- O que fazer
Dê continuidade ao trecho sobre a poesia de Hikmet, começando logo após a última frase apresentada.
=== Trecho ===
Para muitos é difícil decifrar um enigma como este, mas a resposta está em como os versos da resistência e do poder popular podem falar ao coração do mais simples aldeão ao moderno trabalhador urbano. Os poemas de Hikmet viajavam o mundo até àquelas aldeias e se incrustavam entre a poesia ancestral. Devo acrescentar que a modernização da língua turca muito deve a Hikmet. Os grandes mestres estavam mergulhados num total esquecimento, e ele os resgatou.
=== Dados armazenados ===
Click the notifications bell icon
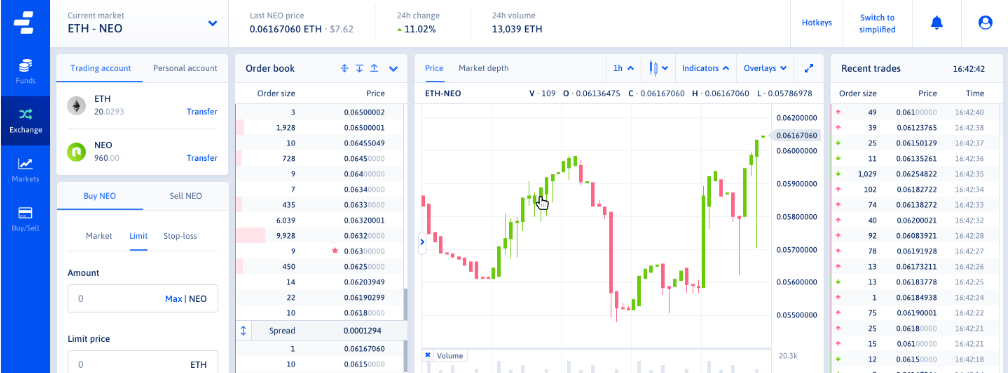The width and height of the screenshot is (1008, 373). coord(937,23)
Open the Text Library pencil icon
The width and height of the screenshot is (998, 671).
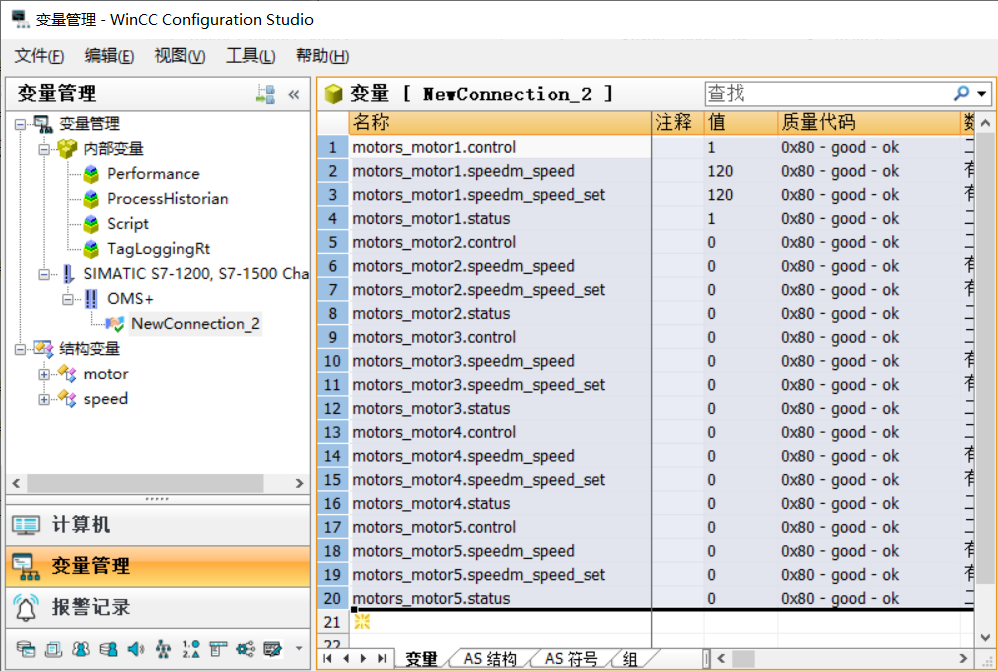[x=272, y=649]
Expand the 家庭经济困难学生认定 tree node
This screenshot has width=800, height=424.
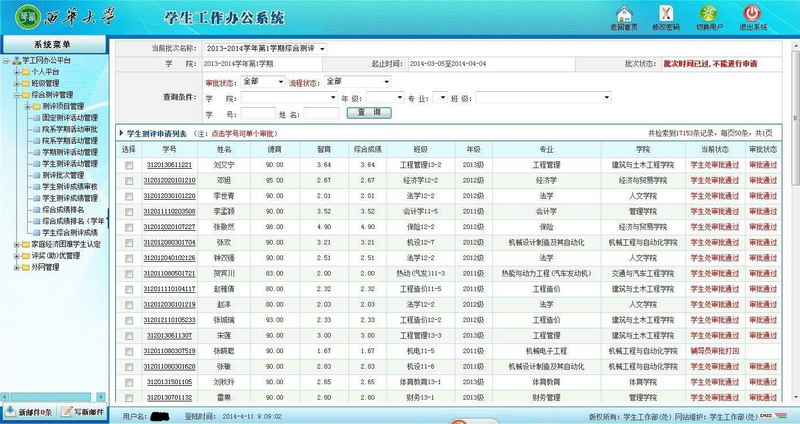click(8, 244)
===
- Resultado da tarefa
Ninguém tinha se dado conta de que o turco podia ser uma linguagem poética, literária no melhor sentido e, ao mesmo tempo, terna e vigorosa. Foi Hikmet que lhe conferiu essa característica ao abandonar cânones empolados, só entendidos por eruditos, e ao adotar a linguagem do povo, vinculada à sua realidade cotidiana, ao trabalho, à rudeza da vida, e também às belezas da vida. O poeta em particular, e o escritor em geral, têm de estar no cerne da vida. Hikmet compreendeu isso e rapidamente ganhou um lugar no coração do seu povo, lugar mais importante do que mil cadeiras de academias. Como um sutil, mas impetuoso, lençol subterrâneo de água, impregnou a alma do povo turco.

Quando ganhou, em novembro de 1950, o Prêmio da Paz, conferido pela II Conferência do Congresso Mundial da Paz, quem recebeu a honraria em seu nome foi Pablo Neruda que, no discurso, contou como Nazim Hikmet reagia à violência. Encarcerado por um tempo em um barco da Marinha turca, foi colocado dentro de uma latrina cheia de excremento e triunfou sobre a cloaca nauseabunda, cantando. Cantou sem parar em voz alta todas as canções de amor que conhecia, seus poemas e cantigas populares, até de lá ser retirado, rouco e cambaleante.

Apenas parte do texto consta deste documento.